Ils estiment que la loi actuelle, contraignante, a fait prendre du retard à la France dans le domaine des cellules souches. 'Comme nous manquons de personnel formé aux cellules souches embryonnaires, du fait d’une interdiction complète avant 2004, nous avons du mal à être aussi performants que nos voisins sur les cellules iPS, par exemple' déplore Marc Peschanski. Il reconnaît toutefois que le régime dérogatoire de 2004 ne gène pas la recherche fondamentale. En effet, 122 autorisations de recherche ont été délivrées par l’Agence de la biomédecine depuis 2006 à 35 équipes. Marc Peschanski, comme George Uzan, directeur de l’unité Inserm U972, considère que la situation actuelle empêche le développement industriel à long terme de la thérapie cellulaire en France à la différence de la Grande Bretagne qu’il cite en exemple : 'les industriels ne veulent pas investir, car ils n’ont pas suffisamment de visibilité.

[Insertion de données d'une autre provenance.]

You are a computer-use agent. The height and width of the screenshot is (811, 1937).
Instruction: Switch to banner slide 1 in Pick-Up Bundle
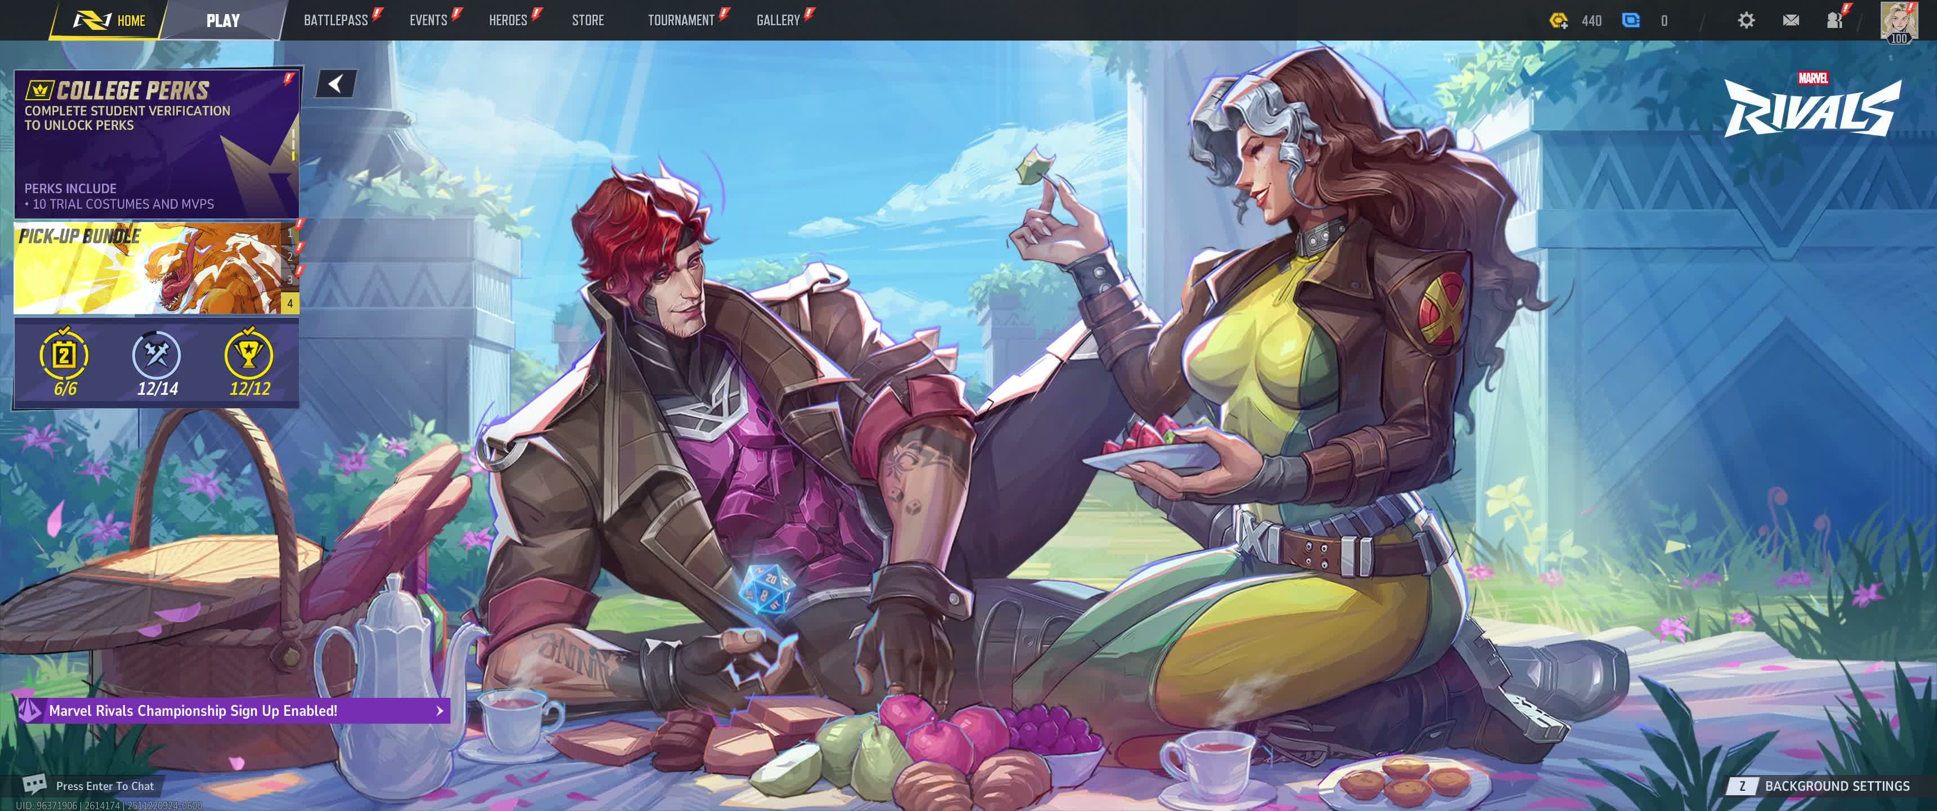tap(290, 233)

Ils craignent de devoir revenir en arrière, au cas où une autorisation de recherche serait retirée. [...] Il faut une force de frappe financière pour aller vers la clinique'. Georges Uzan reconnaît cependant un bénéfice de la législation française : 'elle force les équipes à questionner l’utilité de telle ou telle recherche'.
Des essais cliniques de phase I avec des ES se préparent en France : Philippe Ménasché et Michel Pucéat travaillent à un essai visant à remédier aux conséquences d’un infarctus avec des cellules ES nommées cardiomyocytes (Cf synthèse de presse du 26/11/10). Un autre essai est en discussion pour traiter les complications cutanées de la drépanocytose. Des essais ont déjà commencé aux Etats-Unis, menés par les sociétés Geron et Advanced Cell Technology (...)."